Record/replay functions are used for the deterministic replay of qemu
execution. Execution recording writes a non-deterministic events log, which
can be later used for replaying the execution anywhere and for unlimited
number of times. Execution replaying reads the log and replays all
non-deterministic events including external input, hardware clocks,
and interrupts.
Several parts of QEMU include function calls to make event log recording
and replaying.
Devices' models that have non-deterministic input from external devices were
changed to write every external event into the execution log immediately.
E.g. network packets are written into the log when they arrive into the virtual
network adapter.
All non-deterministic events are coming from these devices. But to
replay them we need to know at which moments they occur. We specify
these moments by counting the number of instructions executed between
every pair of consecutive events.
Academic papers with description of deterministic replay implementation:
*`Deterministic Replay of System's Execution with Multi-target QEMU Simulator for Dynamic Analysis and Reverse Debugging <https://www.computer.org/csdl/proceedings/csmr/2012/4666/00/4666a553-abs.html>`_
*`Don't panic: reverse debugging of kernel drivers <https://dl.acm.org/citation.cfm?id=2786805.2803179>`_
Modifications of qemu include:
* wrappers for clock and time functions to save their return values in the log
* saving different asynchronous events (e.g. system shutdown) into the log
* synchronization of the bottom halves execution
* synchronization of the threads from thread pool
* recording/replaying user input (mouse, keyboard, and microphone)

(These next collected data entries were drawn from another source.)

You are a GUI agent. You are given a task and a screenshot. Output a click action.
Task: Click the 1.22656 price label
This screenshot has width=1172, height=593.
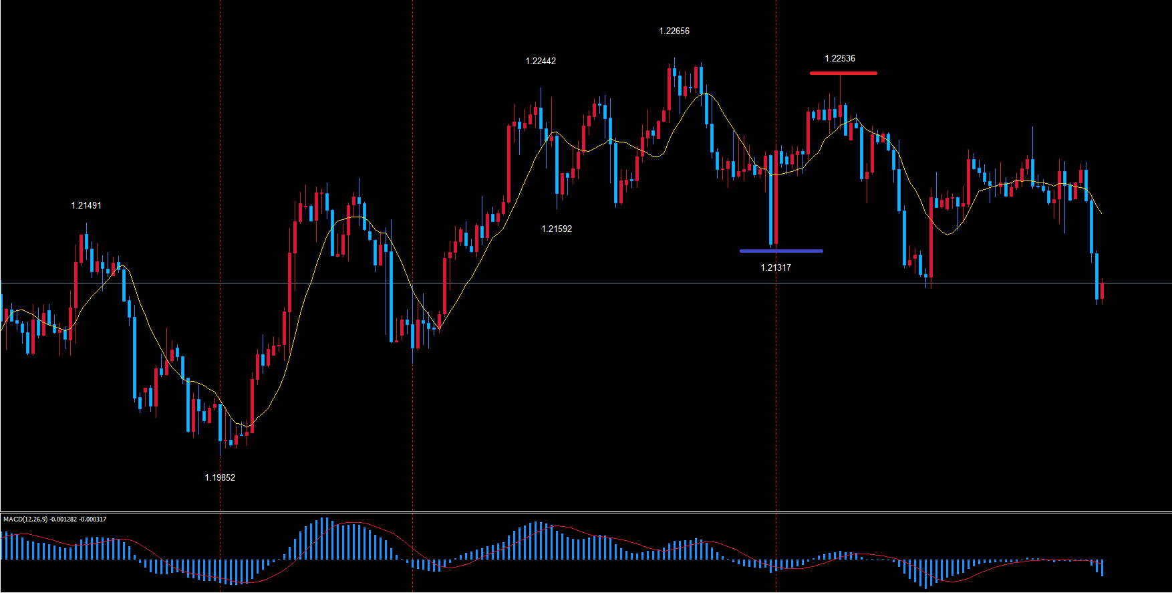(674, 31)
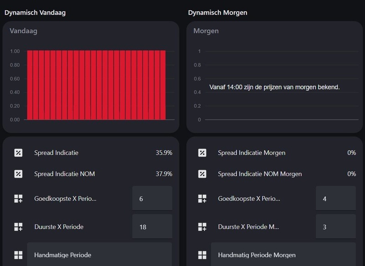This screenshot has height=266, width=365.
Task: Click the Goedkoopste X Periode icon in Vandaag card
Action: pyautogui.click(x=18, y=198)
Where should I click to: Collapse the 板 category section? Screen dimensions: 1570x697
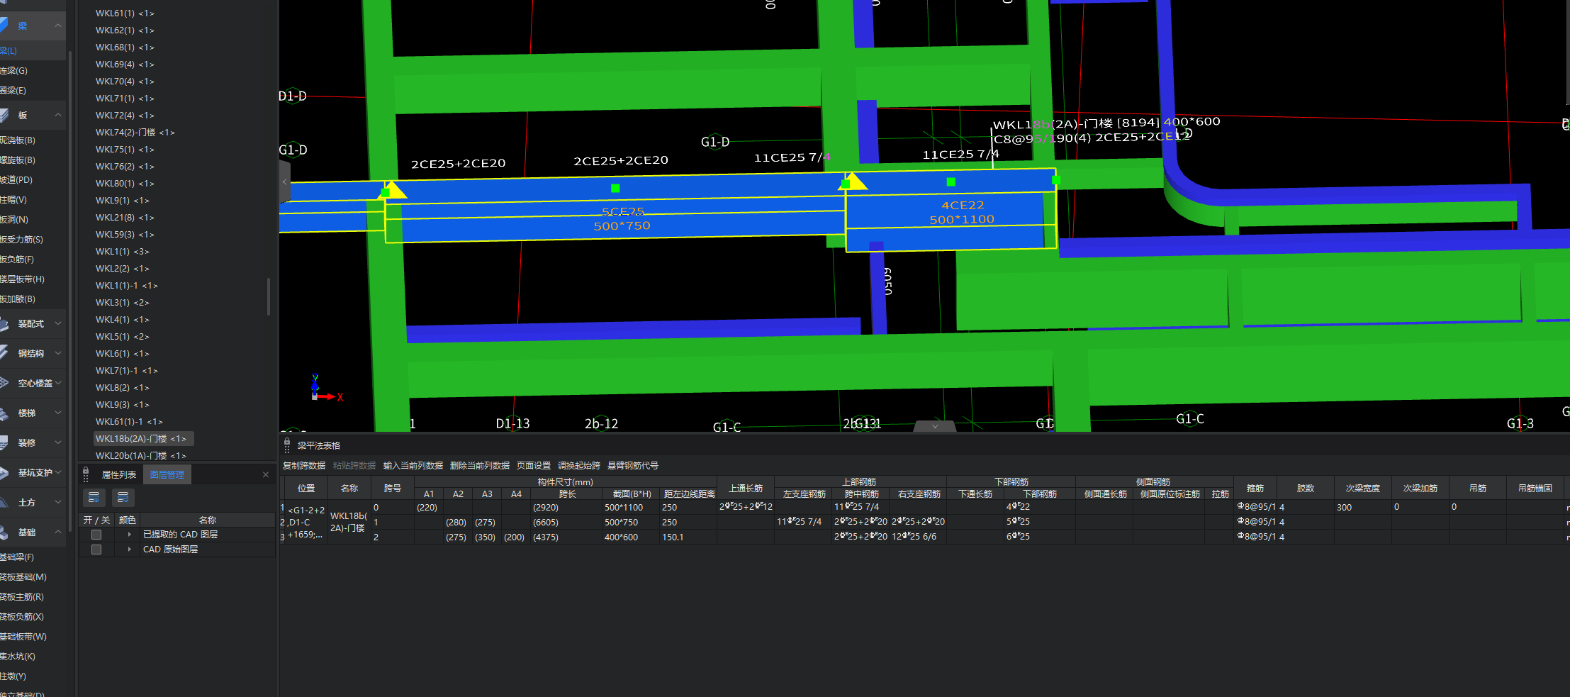tap(58, 115)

* adding internal checkpoints for cpu and io synchronization
* network filter for recording and replaying the packets
* block driver for making block layer deterministic
* serial port input record and replay
* recording of random numbers obtained from the external sources
Instruction counting
--------------------
QEMU should work in icount mode to use record/replay feature. icount was
designed to allow deterministic execution in absence of external inputs
of the virtual machine. We also use icount to control the occurrence of the
non-deterministic events. The number of instructions elapsed from the last event
is written to the log while recording the execution. In replay mode we
can predict when to inject that event using the instruction counter.
Locking and thread synchronisation
----------------------------------
Previously the synchronisation of the main thread and the vCPU thread
was ensured by the holding of the BQL. However the trend has been to
reduce the time the BQL was held across the system including under TCG
system emulation. As it is important that batches of events are kept
in sequence (e.g. expiring timers and checkpoints in the main thread
while instruction checkpoints are written by the vCPU thread) we need
another lock to keep things in lock-step. This role is now handled by
the replay_mutex_lock. It used to be held only for each event being
written but now it is held for a whole execution period. This results
in a deterministic ping-pong between the two main threads.
As the BQL is now a finer grained lock than the replay_lock it is almost
certainly a bug, and a source of deadlocks, to take the
replay_mutex_lock while the BQL is held. This is enforced by an assert.
While the unlocks are usually in the reverse order, this is not
necessary; you can drop the replay_lock while holding the BQL, without
doing a more complicated unlock_iothread/replay_unlock/lock_iothread
sequence.
Checkpoints
-----------
Replaying the execution of virtual machine is bound by sources of
non-determinism. These are inputs from clock and peripheral devices,
and QEMU thread scheduling. Thread scheduling affect on processing events
from timers, asynchronous input-output, and bottom halves.